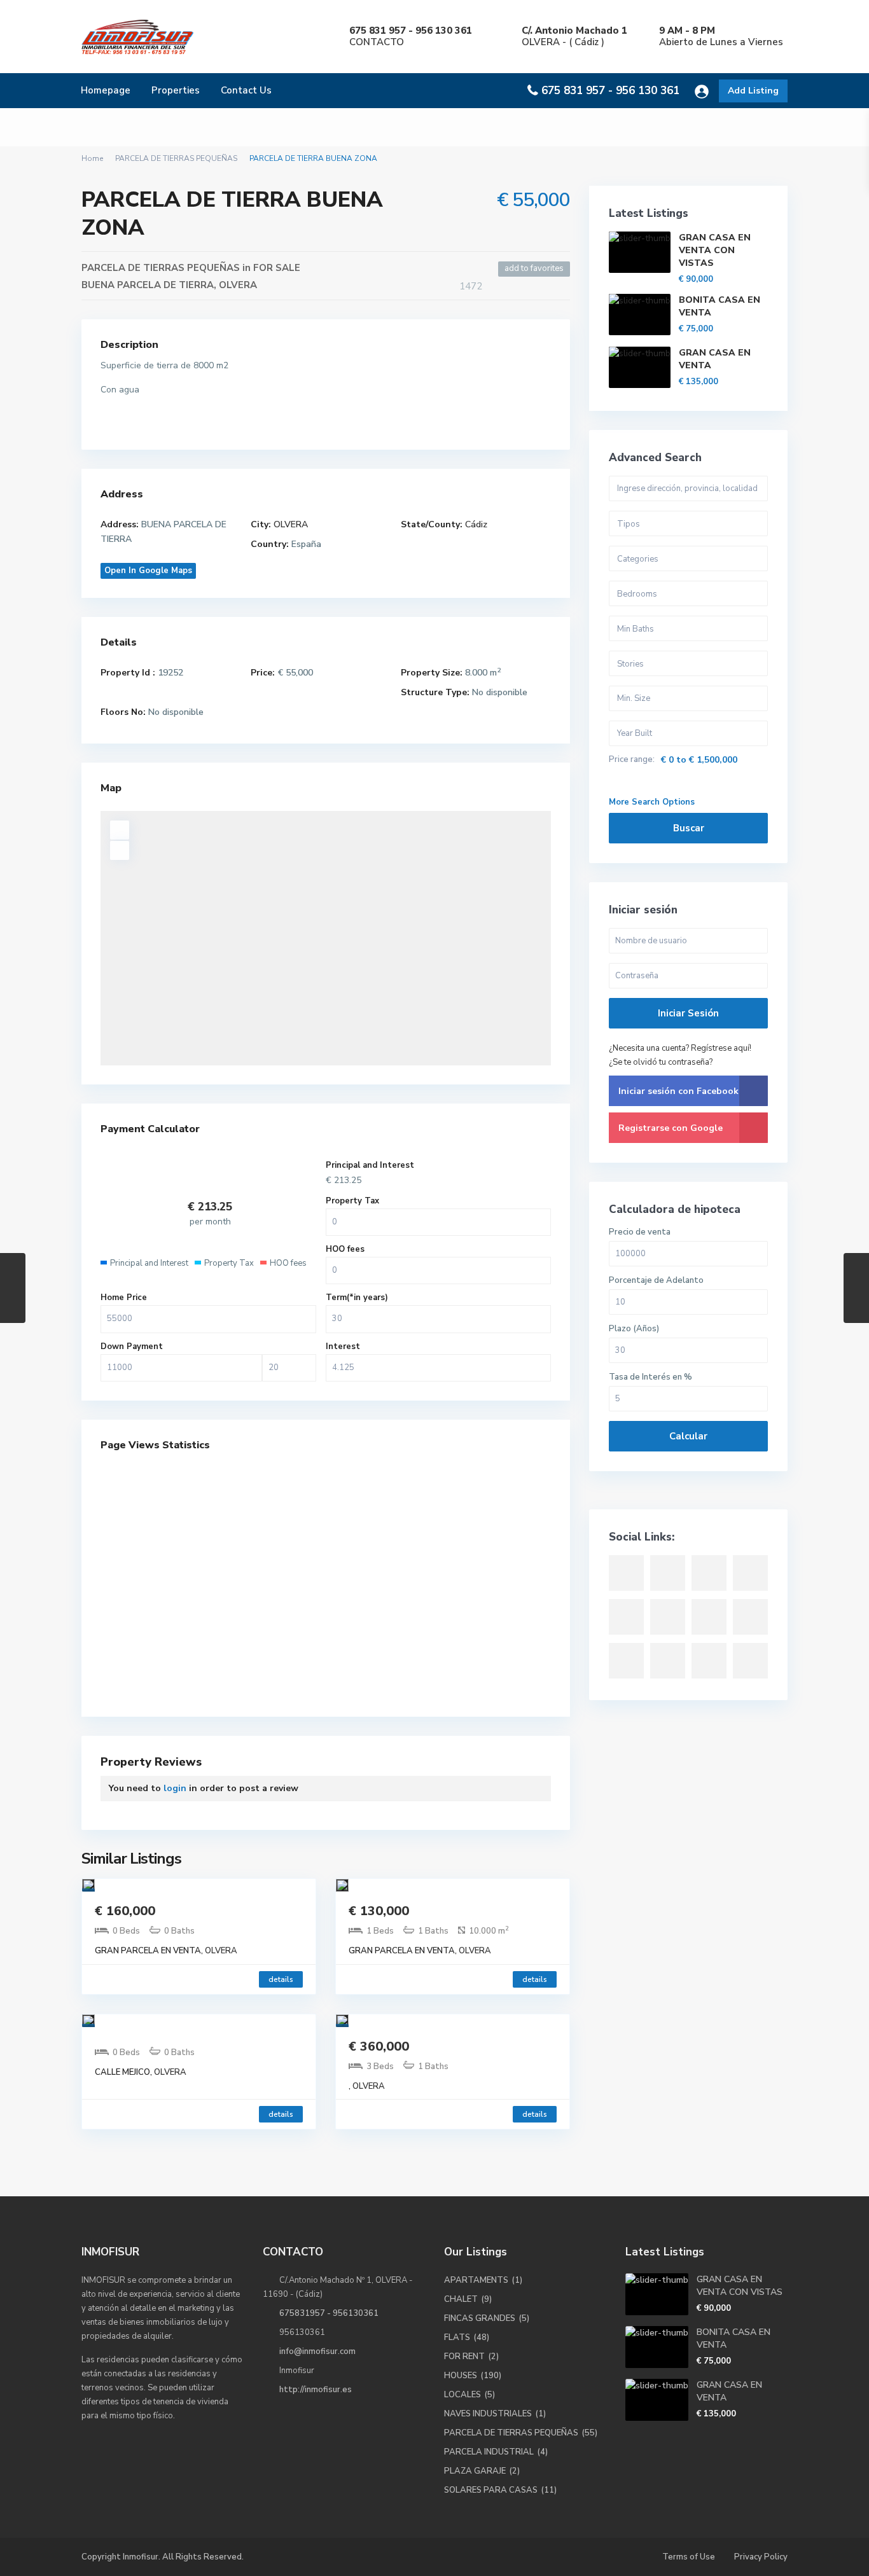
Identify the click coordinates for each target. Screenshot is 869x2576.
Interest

==

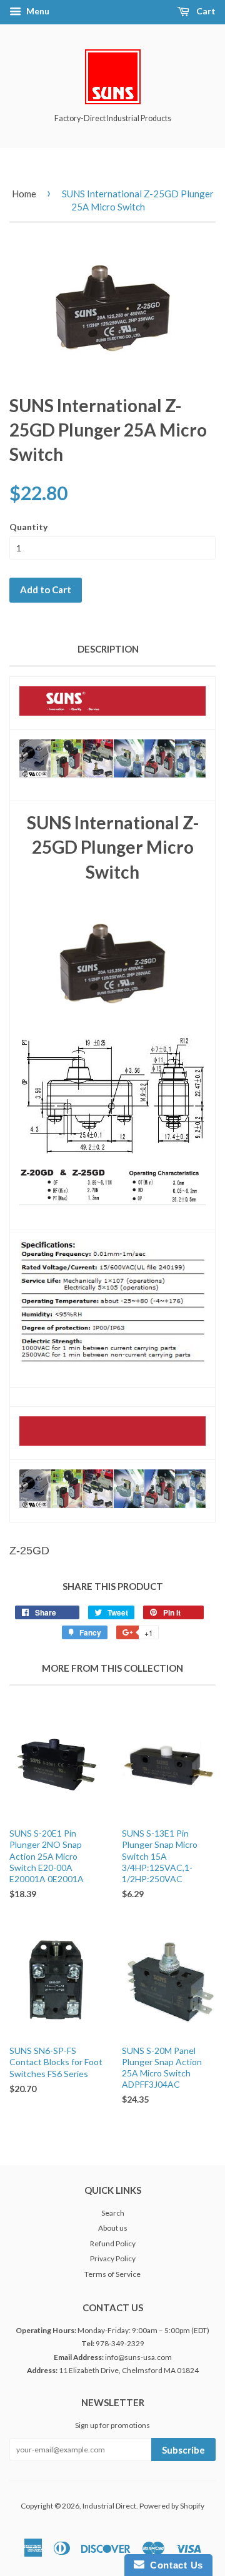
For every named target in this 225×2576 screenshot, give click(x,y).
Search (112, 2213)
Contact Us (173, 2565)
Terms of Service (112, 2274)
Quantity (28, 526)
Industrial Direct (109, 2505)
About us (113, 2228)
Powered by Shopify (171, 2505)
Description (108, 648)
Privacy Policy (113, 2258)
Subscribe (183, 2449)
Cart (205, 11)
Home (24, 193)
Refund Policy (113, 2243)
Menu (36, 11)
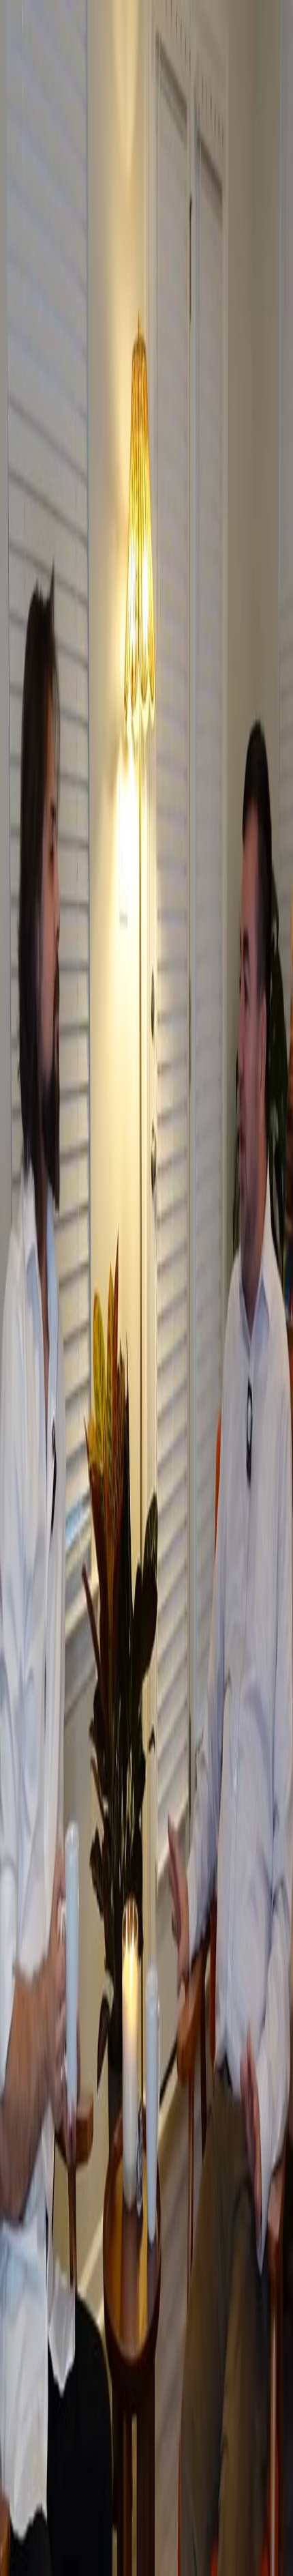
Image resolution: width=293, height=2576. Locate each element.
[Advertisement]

==

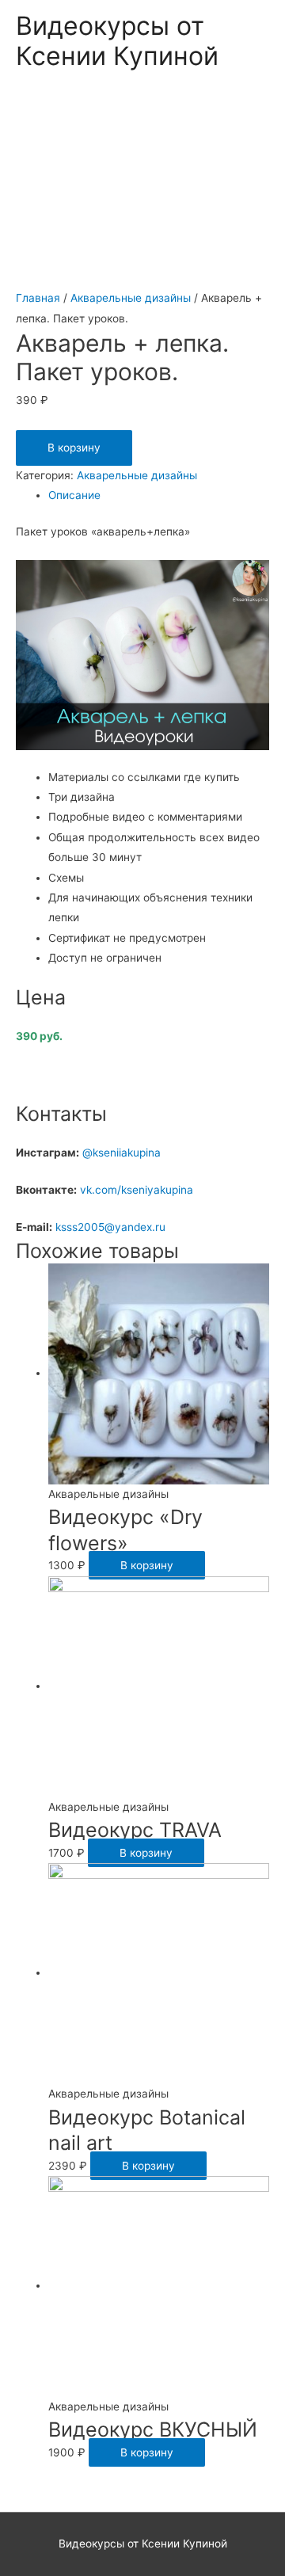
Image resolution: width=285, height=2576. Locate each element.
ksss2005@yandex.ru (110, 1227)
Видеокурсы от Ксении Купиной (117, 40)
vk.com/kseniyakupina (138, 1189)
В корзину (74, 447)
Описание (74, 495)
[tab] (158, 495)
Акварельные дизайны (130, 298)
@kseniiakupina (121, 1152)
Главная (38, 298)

AIM OF THE EXERCISE ▸
Pictures are to be left out. Write out only the lines above starting at the one with "For every named" and ending at the one with "[Advertisement]", both lines included, exactly.

RESULT OF THIS TASK ▸
For every named target in this 225×2576 screenshot, give click(x,y).
Search (112, 2213)
Contact Us (173, 2565)
Terms of Service (112, 2274)
Quantity (28, 526)
Industrial Direct (109, 2505)
About us (113, 2228)
Powered by Shopify (171, 2505)
Description (108, 648)
Privacy Policy (113, 2258)
Subscribe (183, 2449)
Cart (205, 11)
Home (24, 193)
Refund Policy (113, 2243)
Menu (36, 11)
Image resolution: width=293, height=2576. Locate each element.
[Advertisement]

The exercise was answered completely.